Grisham and Williamson are almost contemporaries – born in 1955 and 1953, respectively — and the author has acknowledged that while Williamson had the talent to become a major leaguer, Grisham didn’t. So he went on to become a lawyer and phenomenally best selling writer of 18 novels, arguably — along with fellow lawyer/writer Scott Turow of Chicago — one of the best in the business.

Throughout “The Innocent Man” Grisham writes with scorn and loathing of the prosecution team, headed by D.A. Bill Peterson, who – amazingly – still has the job of prosecuting alleged criminals in the 35,000 population Pontotoc County in southeastern Oklahoma.

Grisham tells us that Peterson has never acknowledged his errors of judgment and his bias toward the two innocent men, Williamson and Fritz, or his failure to go after Glen Gore, the man who from the start was the most logical suspect in the case and who was finally prosecuted — by a special prosecutor, not Peterson — and sentenced to life without parole for the crime just last year.

About that bit of praise for West Virginia and its abolition of the death penalty: It’s a surprise to people from my twin home states – Michigan, where I was born and Illinois, where I grew to adulthood – that so often derided West Virginia has advanced closer toward civilization as Europeans see it than Michigan and Illinois, both of which have death penalties. I’ve worked on newspapers in Indiana (death penalty), Wisconsin (no death penalty) and California (death penalty), so the whole red state-blue state concept is out of whack as far as putting people to death.

Williamson’s dreams of reaching “The Show” – the major leagues – ended six years after he was drafted by the Oakland A’s, done in by injuries and the riotous style of living that brought him to the attention of Peterson in the first place. The 3 Ds I call them – Drinking, Drugs and Dames – combined with signs of the mental illness that probably afflicted Williamson from his youth but wasn’t detected until later for a child growing up in a fundamentalist Christian environment that dismissed psychiatry.

Williamson, whose idol was fellow Oklahoman Mickey Mantle, kept on boozing and womanizing and he moved into his mother’s house, where he was living when 21-year-old cocktail waitress Debra Carter was raped and murdered on Dec. 7, 1982. Williamson and his college-educated friend, a former teacher named Dennis Fritz, were suspects from the beginning, for reasons unknown to everyone but Peterson and the local cops.
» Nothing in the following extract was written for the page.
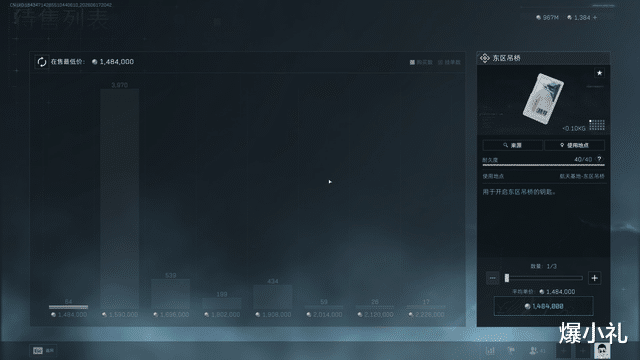Click the plus icon beside currency balance
The width and height of the screenshot is (640, 360).
[x=595, y=18]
Williamson and Fritz were indicted in 1987 and quickly convicted of capital murder, with Williamson ending up on death row at the state prison in McAlester, not far from Ada, and Fritz receiving a life sentence. Williamson’s main court-appointed attorney was a blind older lawyer named Barney Ward, who was paid a total of $3,600 for his valiant but futile attempt to defend “The Innocent Man.”

There was no physical evidence, Grisham writes and the two were convicted on the basis of “junk science” – including hair analysis that was so flawed as to be criminal itself – and the testimony of jailhouse snitches, a tactic indulged in to the fullest in Ada.
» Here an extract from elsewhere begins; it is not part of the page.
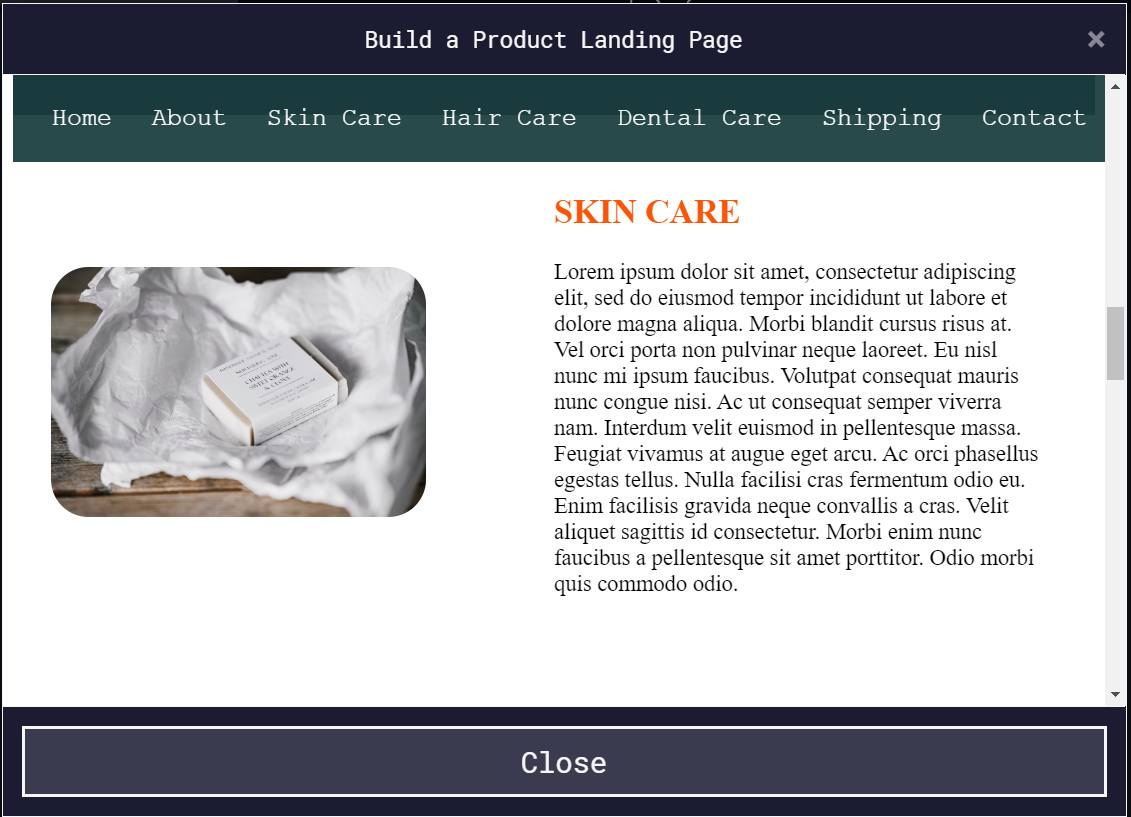Click scrollbar track above the thumb
1131x817 pixels.
tap(1115, 202)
Eventually, DNA evidence – or the lack of a DNA connection to the crime and the two men – resulted in their exoneration. Much credit is due the good guys and gals, Grisham writes: people like Innocence Project lawyer Barry Scheck (www.innocenceproject.org), Oklahomans Mark Barrett, his main appeal lawyer, Judge Frank Seay, Jim Payne, Judge Tom Landrith, Janet Chesley, Bill Luker and Kim Marks of the Oklahoma Indigent Defense System.

Grisham found out about the case through a New York Times obituary of 51-year-old Ron Williamson in 2004 (Fritz is alive and living as far from Ada, OK as he can get). Grisham, who lives in Virginia and Mississippi, was turned on to a now-out-of-print book by Robert Mayer called “The Dreams of Ada: A True Story of Murder, Obsession, and a Small Town” by residents of the town and other Oklahomans. It deals with many of the same people covered in “The Innocent Man” and Grisham credits Mayer’s “astounding book” with helping him getting a handle on the intricacies of what passes for criminal justice in Pontotoc County.

If you still believe – as I have long since stopped believing – that our justice system is the best in the world, read “The Innocent Man.” You’ll stop believing, too.